Posted by: Kara Luker | October 16, 2010

A really hot coat

There is a time for everything, and a season for every activity under heaven. Ecclesiastes 3:1

About a year and a half ago, I was laid off from my job at a high school and it was more emotional than I anticipated. I could see nothing on the horizon, and I was feeling lost. For most people, that would translate to reassessing career paths, revving up for a job search, or maybe going back to school. My thoughts skipped across these things, but couldn’t get enthused about another variation of the same old theme. I was ready for something totally different. I tried with all my might to talk Cole into an international adventure, but he didn’t bite. So I decided on marriage.

Never mind the fact that I didn’t have a boyfriend, avoided dating like the plague, and couldn’t even think of a guy I’d like to spend an evening with, let alone a lifetime. Yep, I definitely hit some snags. Turns out it’s difficult to make a soul mate materialize out of thin air. So I was stuck with a kind of bizarre manifestation of this unfulfilled desire, and I started getting really cranky.

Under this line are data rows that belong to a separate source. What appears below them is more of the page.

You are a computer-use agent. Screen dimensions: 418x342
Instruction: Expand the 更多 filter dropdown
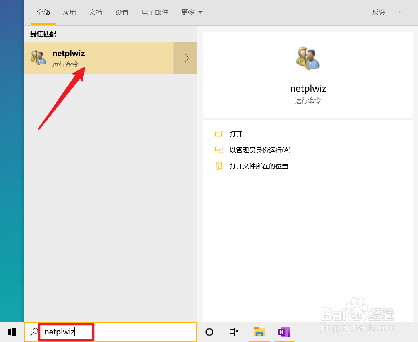[192, 12]
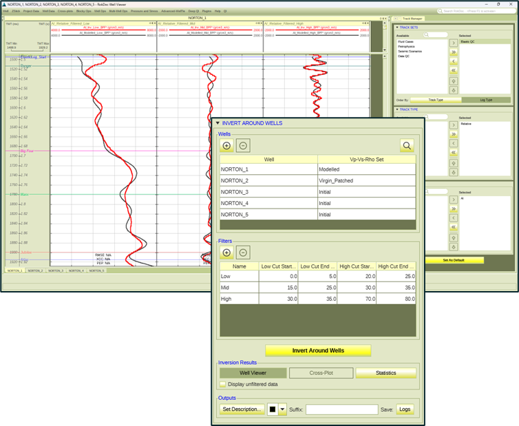Click the add well plus icon in Wells
Viewport: 519px width, 426px height.
[x=227, y=145]
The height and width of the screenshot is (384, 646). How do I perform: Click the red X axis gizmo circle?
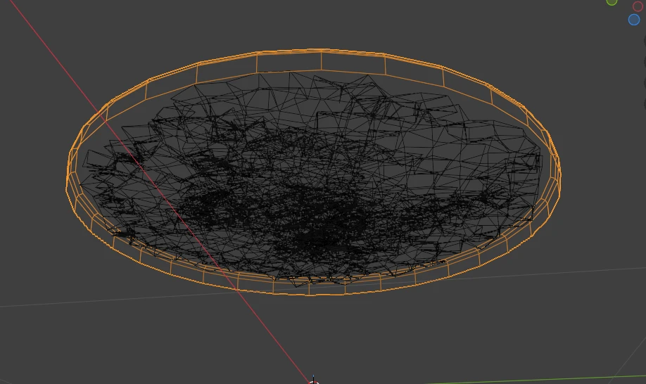click(x=638, y=6)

All this happened before I was going to meet with some friends for a Bible study. I didn’t share about this matter that was pressing on my heart, but one of my friends got a mental picture during our prayer time. In the picture, I was wearing a heavy wool coat in the middle of summer. It was a great coat and toasty warm, but obviously being worn in the wrong season resulting in an itchy, uncomfortable, irritated me. Which was an exact expression of what I was experiencing on the inside. I was trying to force a season into existence that hadn’t yet arrived (and probaly wasn’t going to come for a while).

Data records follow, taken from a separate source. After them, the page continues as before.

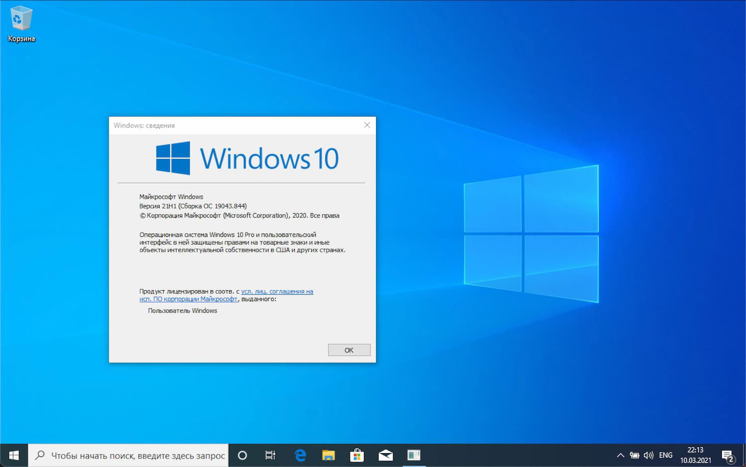Open the ENG language switcher
This screenshot has width=746, height=467.
point(665,455)
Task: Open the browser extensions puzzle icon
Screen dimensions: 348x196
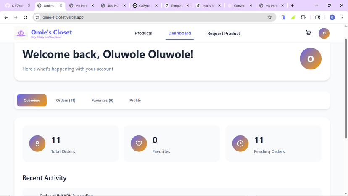Action: point(303,17)
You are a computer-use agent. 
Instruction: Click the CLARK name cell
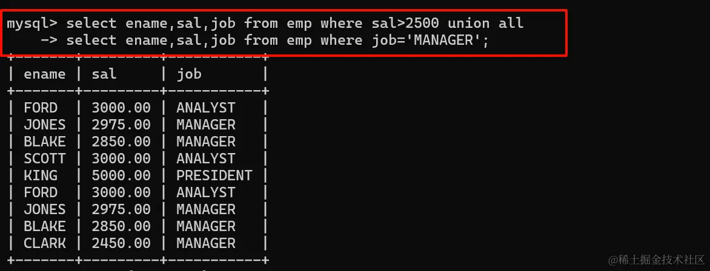[x=44, y=243]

With immense gratitude for the understanding, I handed the wool coat back to the Lord and began to enjoy the literal and figurative warmth of summer. My irritability evaporated and playfulness returned. As it turned out, it wasn’t marriage but security I was craving… a sense of safety, protection, and value during a time when everything felt so ungrounded. And maybe some romance to make life feel optimistic again. Fortunately, I have a God who loves and romances me like that, and who helped me to recognize that I was right where I was supposed to be… and that he will give me everything I need in just the right season.


Responses

  1. wow that’s crazy! thank you! it’s helpfull to me right now!